В то же время иллюзия свободы заставляла нас продвигаться в запретное пространство вольницы, а власть, например, уже не могла закрыть «Современник» и Таганку.
Противоречивость эпохи отражалась и в странном поведении министра культуры Екатерины Алексеевны Фурцевой. Бесконечные запреты, которые она озвучивала, ее попытка держать под бдительным оком личную жизнь каждого крупного художника, в особенности посланцев культуры за рубежом, ее смертельный страх перед «аморалкой», гневом Хрущева и ЦК неожиданно сменялись отвагой, желанием понять и защитить талант. Она рисковала, поддавалась интуитивным чувствам. Назначила бунтаря Олега Ефремова художественным руководителем МХАТа, разрешила репетиции острых пьес Михаила Рощина, Михаила Шатрова, Александра Гельмана, в какой-то момент не дала снять Юрия Любимова с поста художественного руководителя Таганки (потом, правда, испугалась). Она способствовала и назначению Алова и Наумова руководителями нового объединения. Впоследствии некоторые художники (Майя Плисецкая, Людмила Зыкина, Григорий Чухрай) с благодарностью вспоминали о том, как она их защищала.

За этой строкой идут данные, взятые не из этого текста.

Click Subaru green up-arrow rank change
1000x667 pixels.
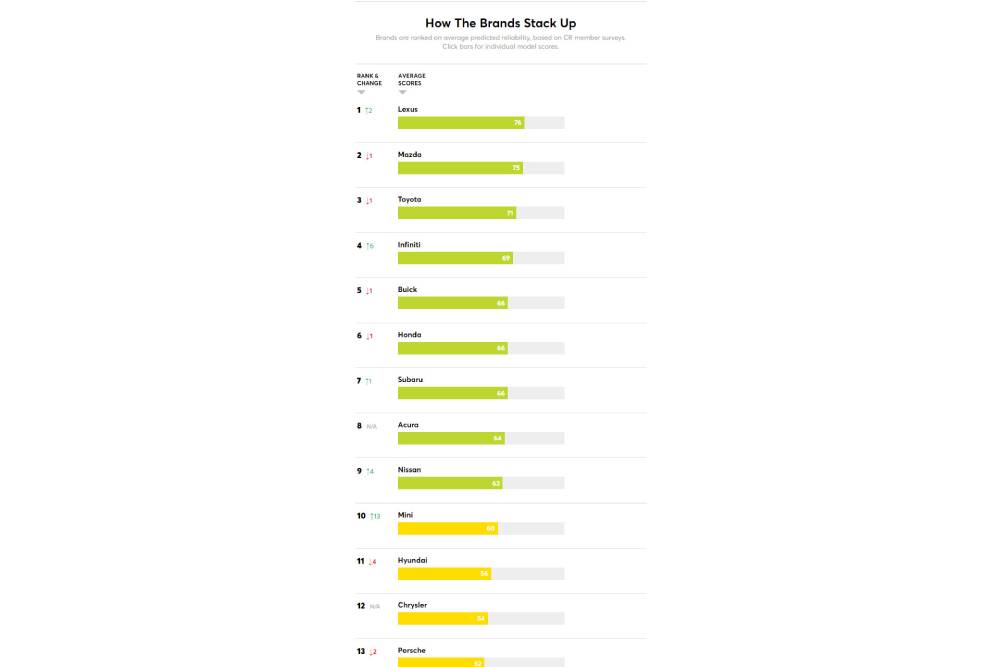click(368, 381)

В конце 70-х стало очевидно, что идеологически «построить» два «новых» поколения советских людей, вкусивших оттепели и увидевших западный образ жизни, уже не удастся, уже невозможно. Именно эти молодые в середине 80-х, при горбачевской перестройке и гласности, рванутся в свободное плавание, решительно осуществляя замыслы, о которых мы в 60-х и мечтать не смели.
Появятся картины, далеко шагнувшие вперед‚ – «Солярис» и «Сталкер» Тарковского, «Покаяние» Абуладзе, ленты о фашизме. После смерти Алова продуктивность в Шестом объединении резко упала, потеря соавтора и друга для оставшегося в одиночестве худрука долго мешала ему обрести форму.
С тех пор я часто встречала Владимира Наумова на чьих-то юбилеях, презентациях и, увы, похоронах. Седой, худощавый, высокий, он сохранил шевелюру, блеск глаз, подвижность и быстроту реакции. Он неизменно доброжелателен. Однажды я заехала к нему на «Мосфильм», захотелось побывать в комнатах, где сиживали 40 лет назад, увидеть, что сохранилось от того Шестого объединения. Разумеется, почти все неузнаваемо перестроено. Только насыщенная фотографиями, афишами, книгами приемная худрука напоминает о былом. И появившаяся сравнительно недавно книга «В кадре».
Нам не дано предугадать, достигнет ли нынешний российский кинематограф уровня тех былых шедевров. А наше содружество в Шестом объединении «Мосфильма» напоминает уже комету, которая, падая на Землю, теряет свой свет.